QUESTIONS ON THE MATERIAL:
1: In the article on the bike accident, at about what time did Kellagher die?
2: Name every person the article on the bike accident identifies by full name.
3: Please carry on the article on the bike accident from its final paragraph.

A former competitive cyclist who dedicated herself to helping people struggling with addiction to anti-depressant medications died Tuesday from injuries she received in a weekend bike accident.
Alison Kellagher, 55, of Boulder, died at Lafayette's HospiceCare after she hit a pedestrian in a crosswalk at Fifth Street and lost control of her bike as she rode down Lee Hill Drive on Saturday evening.
Boulder police spokeswoman Sarah Huntley said Kellagher and her husband were riding eastbound on Lee Hill Drive when another couple started to walk across the street in a crosswalk at the intersection with Fifth Street.
The pedestrians told police that they activated the lights at the flashing crosswalk but that Kellagher didn't appear to see them. She clipped the male pedestrian and lost control of her bicycle, crashing on the roadway about 25 feet east of the crosswalk, Huntley said.
The pedestrian who was hit was thrown to the ground, Huntley said, but was not seriously injured.
Kellagher, who was wearing a helmet, was transported to Boulder Community Hospital, where she underwent surgery. She died around 12:30 a.m. Tuesday, according to Boulder County Coroner Tom Faure.
Kellagher had been very open about her 17-year struggle with a class of drugs known as benzodiazepines, which are typically used to treat depression and other psychological and physical maladies. The Gunbarrel woman ended up starting a small benzo support group in Boulder a few years ago to help others deal with addiction to the drug.
"She was an incredibly talented, gifted person," said Ann Noonan, division manager for Boulder County Public Health's addiction recovery centers. "She was incredibly passionate about her benzo recovery."

Screenshot grounding data
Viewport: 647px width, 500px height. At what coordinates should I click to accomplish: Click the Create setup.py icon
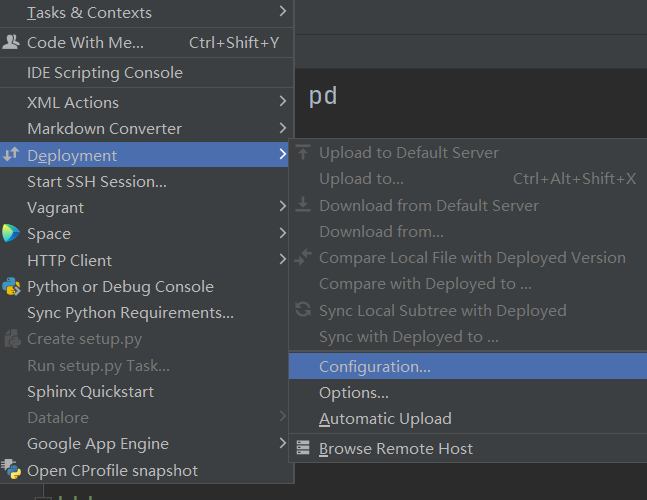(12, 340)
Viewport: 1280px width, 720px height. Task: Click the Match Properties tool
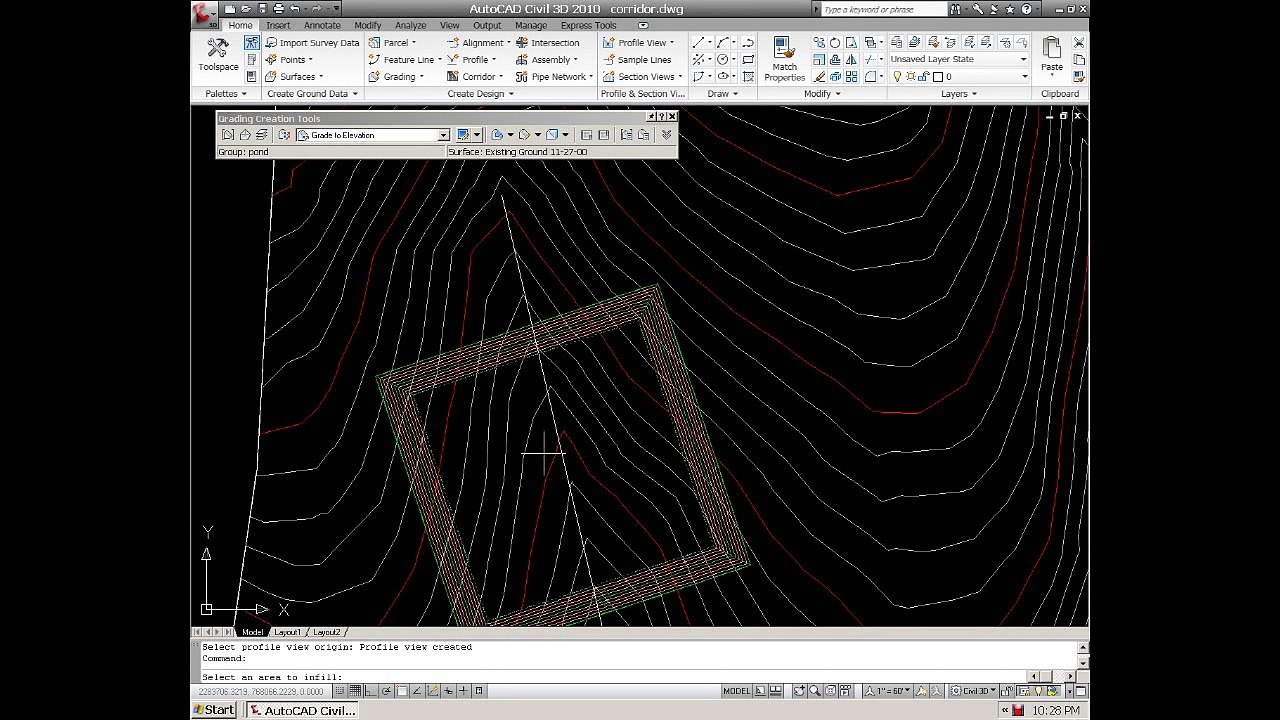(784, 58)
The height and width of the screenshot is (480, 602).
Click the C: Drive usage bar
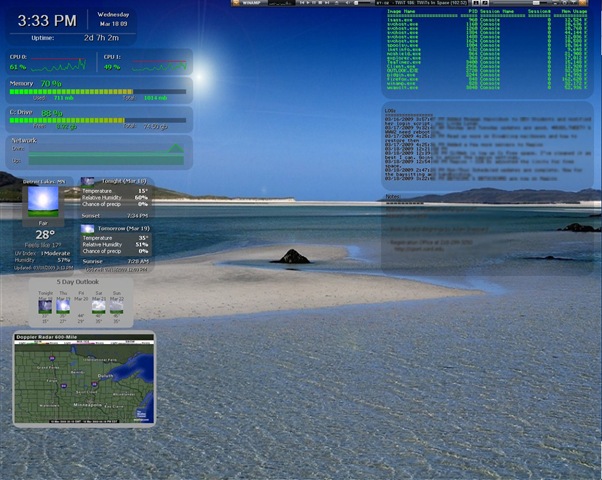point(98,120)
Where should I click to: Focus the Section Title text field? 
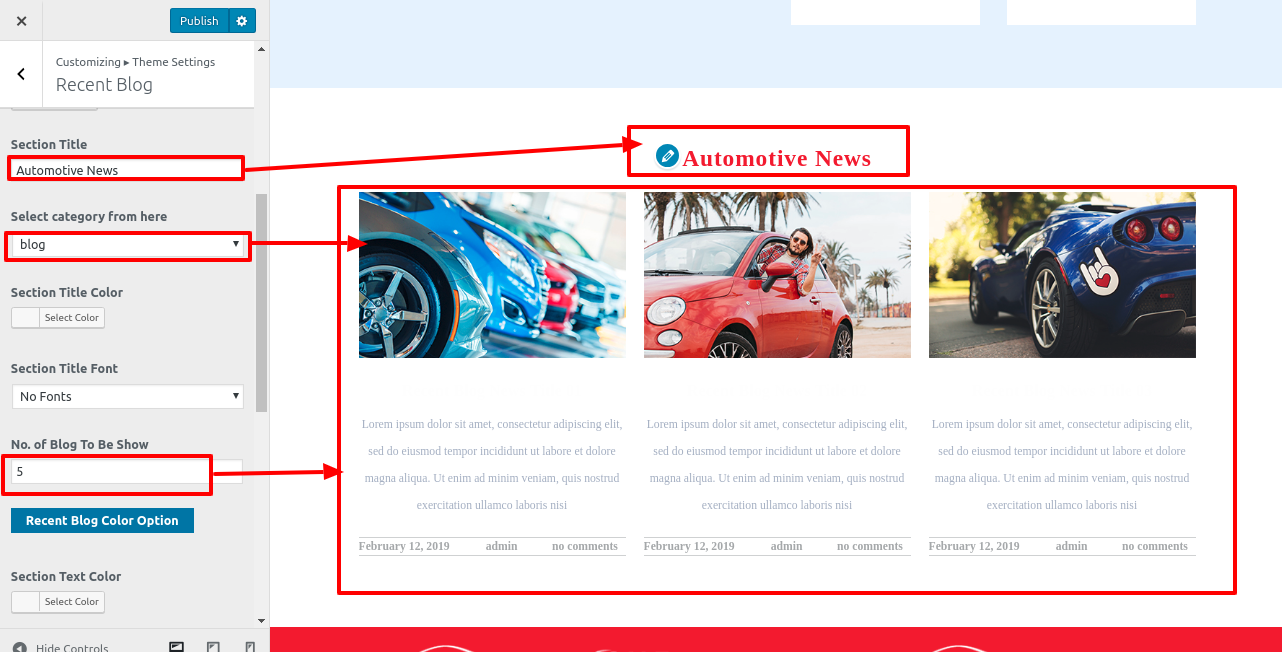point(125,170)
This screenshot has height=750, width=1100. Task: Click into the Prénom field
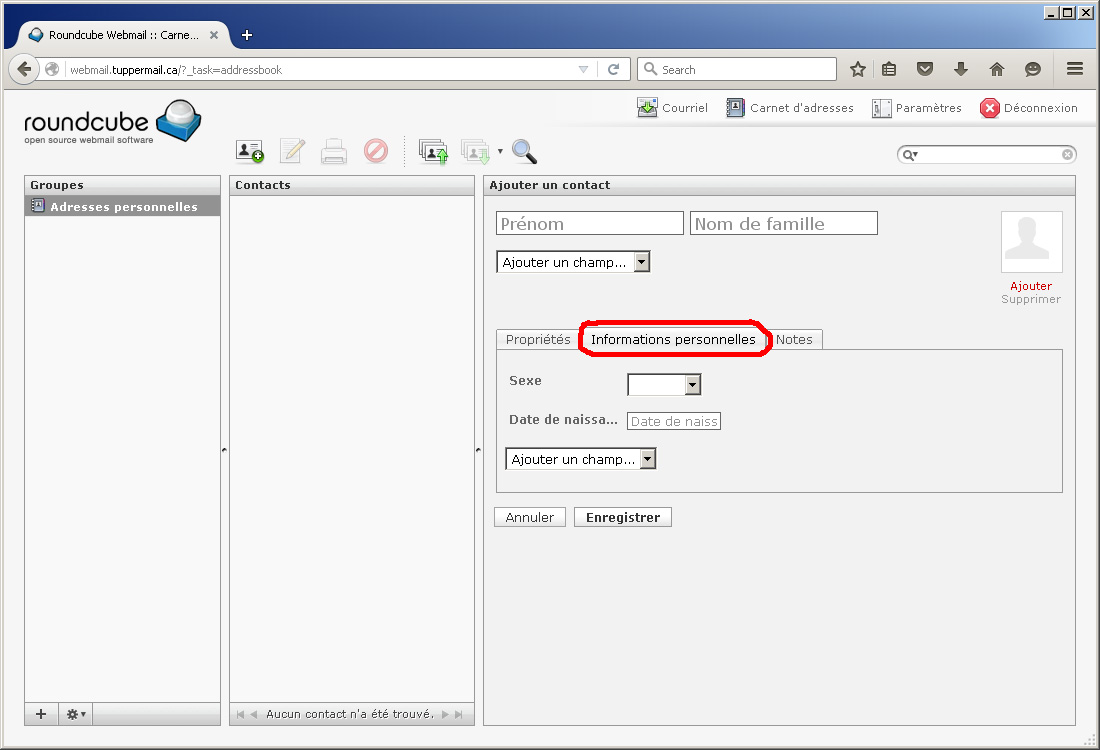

TASK ANSWERS:
1: Around 12:30 a.m. Tuesday.

2: Alison Kellagher, Sarah Huntley, Tom Faure, Ann Noonan

3:
Noonan said Kellagher volunteered for the county's addiction recovery program starting in 2008 and was eventually hired on as a staff member.
"I know she was really well respected by staff there and well respected by the clients," Noonan said.
Kellagher, who was born in New York state and started her career as a professional cyclist, launched a benzodiazepine addiction support Web site several years ago.
She rode for the U.S. Cycling Team in the 1980s, according to her Web site.
She wrote on the site that a doctor first prescribed the drug to her in 1984 after she started experiencing panic attacks. Nine or so years into taking the drugs, which included Xanax and Klonopin, Kellagher began to have suicidal thoughts.
"I was able to pursue my career, but over the next ten years the benzo dose had to gradually be increased to remain effective," she wrote. "As this happened, I began to change, losing my spirit, my intelligence, and my will. I became deeply depressed and disoriented in my own life."
She repeatedly tried to get off the drug, she wrote, but the withdrawal symptoms amounted to an "enormous muddle of symptoms and suffering."
"During these years my career faded out, I faded out, and became a shell by 2002," Kellagher wrote.
She then suffered through six months of withdrawal but managed to conquer the addiction. She attended Naropa University as a graduate student in counseling psychotherapy and launched her benzo support group.
Kellagher was married to her husband, Bill, for 30 years. They did not have any children.